Eval result: 92% pass rate, up from the actual baseline of 62%. Token usage down (driven mostly by code execution replacing context-loaded data). Cost down. Latency down on most tasks; held roughly flat on a few of the high-intelligence tasks like forecasting, where Will is comfortable trading a small amount of latency for the quality and cost improvements. Turn count roughly the same — and explicitly fine, because tokens-per-turn went down enough that more turns is not a cost regression.
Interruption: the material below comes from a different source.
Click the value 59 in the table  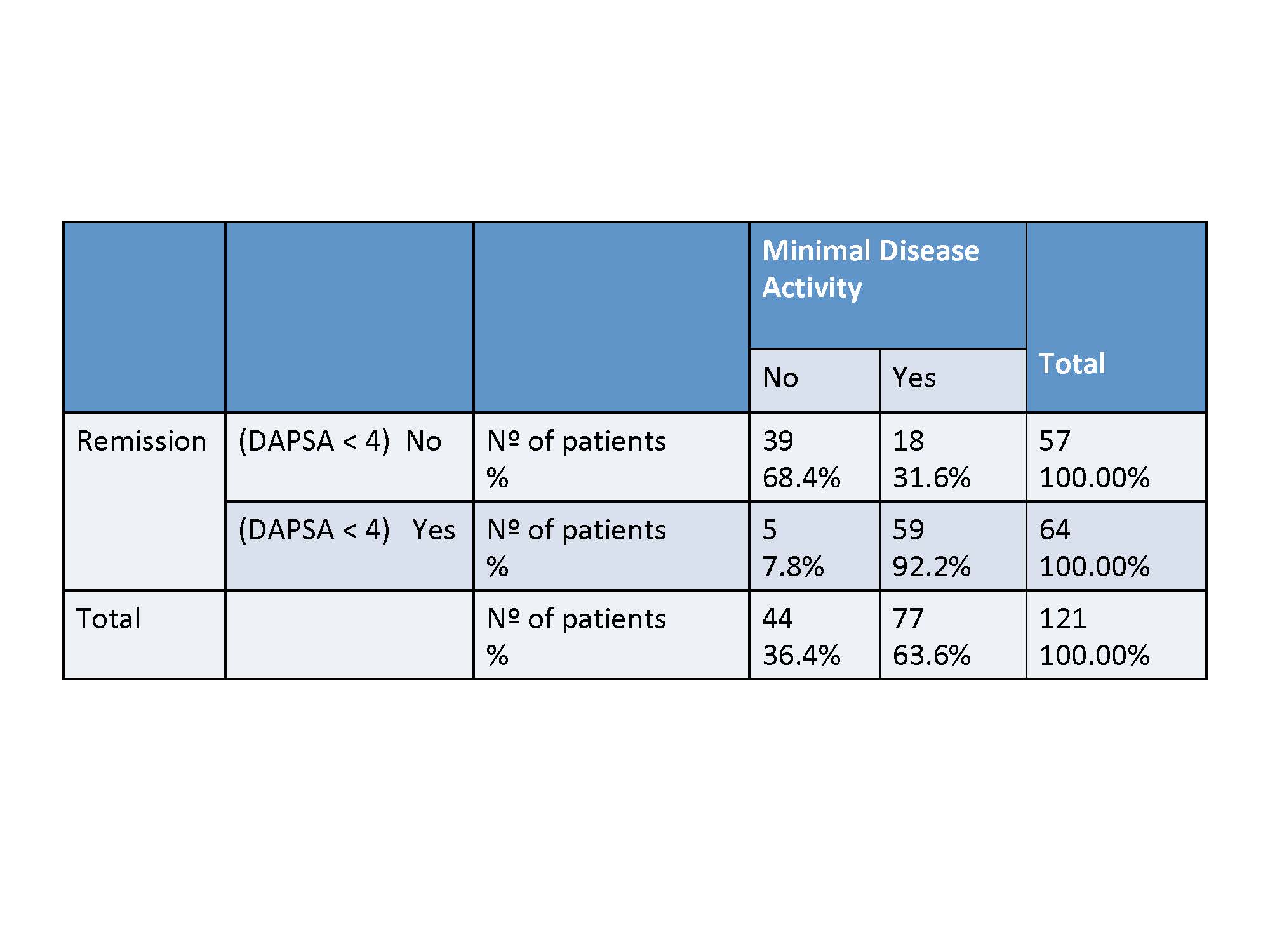(908, 530)
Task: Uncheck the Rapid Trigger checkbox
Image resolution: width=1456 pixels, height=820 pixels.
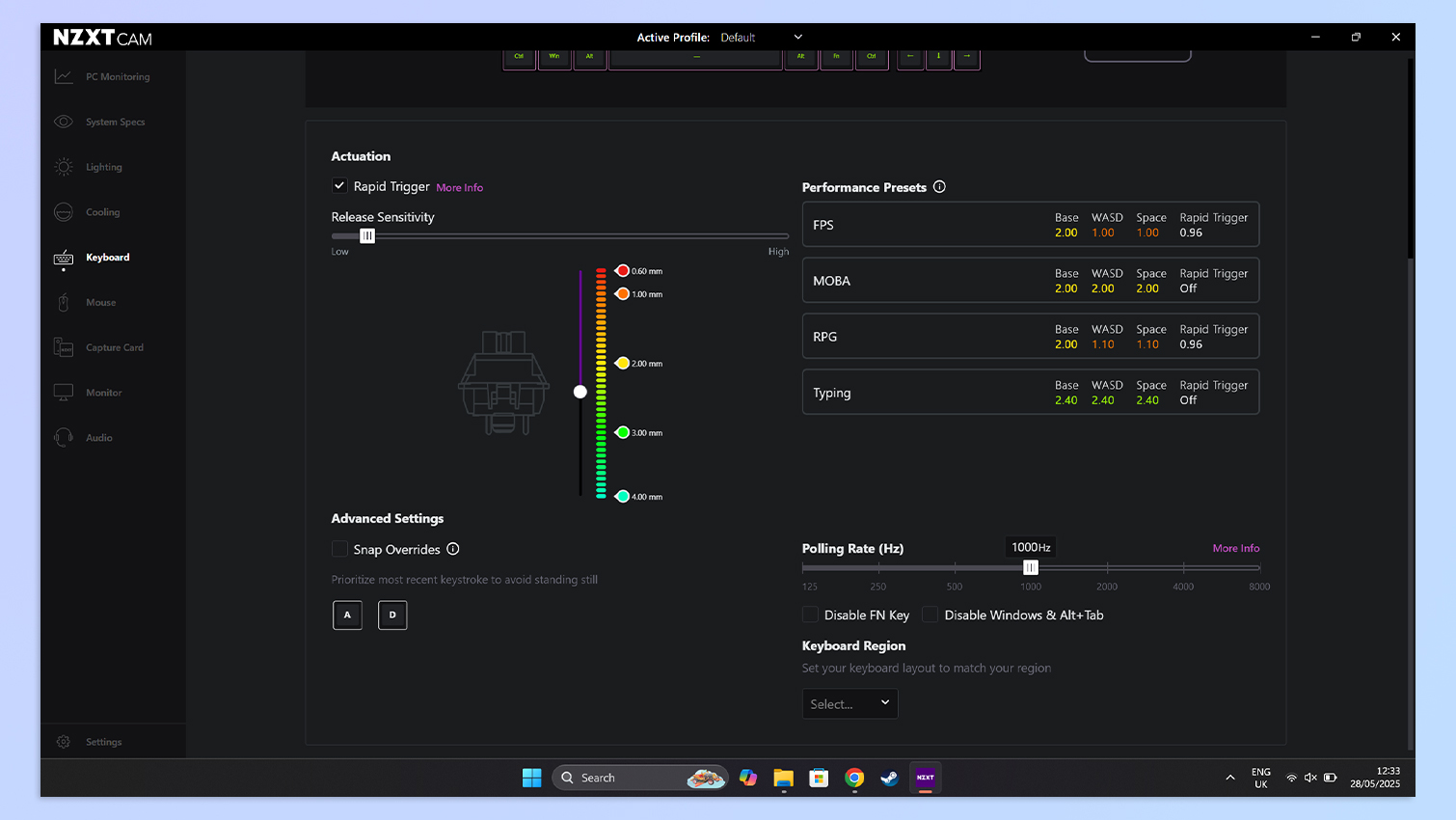Action: coord(339,186)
Closing technique the talk wants to be remembered for: hill climbing on evals. Run the suite, get a number, change one architectural primitive, re-run, watch the number move. Use Claude Code (on Opus 4.7 at extra-high effort) as the triage engine for the failures. Expand the eval suite as product capability expands so it always covers what you actually care about.

Try It

  • Inventory your agent’s tools. For each tool, ask: could code execution replace this? If the tool is reading a CSV, parsing a spreadsheet, transforming data between formats, or invoking a CLI, the answer is almost always yes. Code execution + the file system primitive is a more flexible substitute that uses far less context.
  • Compute your system prompt’s line count. If it’s over ~100 lines, you’ve crossed the bolt-on threshold. Identify sections that are task-specific (a forecasting policy, an output-formatting policy, a domain-specific procedure) and refactor each into a separate skill. Leave the system prompt with only what Claude needs in mind for every task — identity, tone, hard rules.
  • For every sub-agent, run the two-criterion test. Does this sub-agent (a) parallelize many Claudes on the same problem, or (b) genuinely need a fresh context separated from the parent? If neither, collapse it into the main orchestrator and replace its capability with a skill plus the right primitives. Frontier models are absorbing more of these jobs into the main agent each release.
  • Wire eval as a Claude Code workflow. Put your eval suite behind a single command. Have Claude Code (Opus 4.7 at extra-high effort is Will’s default) run it, then triage the failures and propose root causes. This is the loop that turns architecture decisions into evidence-based ones instead of intuition-based ones — what Anthropic internally calls hill climbing.
  • If you’re using CMA, swap sub-agents-as-tools to the native callable-agents API. The native path gives unified observability and metrics across the multi-agent transcript, fixes the communication-breakdown failure mode, and removes a class of brittle output-structure bugs.
  • Default to Claude Code primitives, then custom tools, then MCP — never the other order. MCP only when multiple clients need the same standardized governed tool set. Resist the pull to stand up an MCP server before the agent has even stabilized — that’s the path to a chaotic overlapping-MCP ecosystem.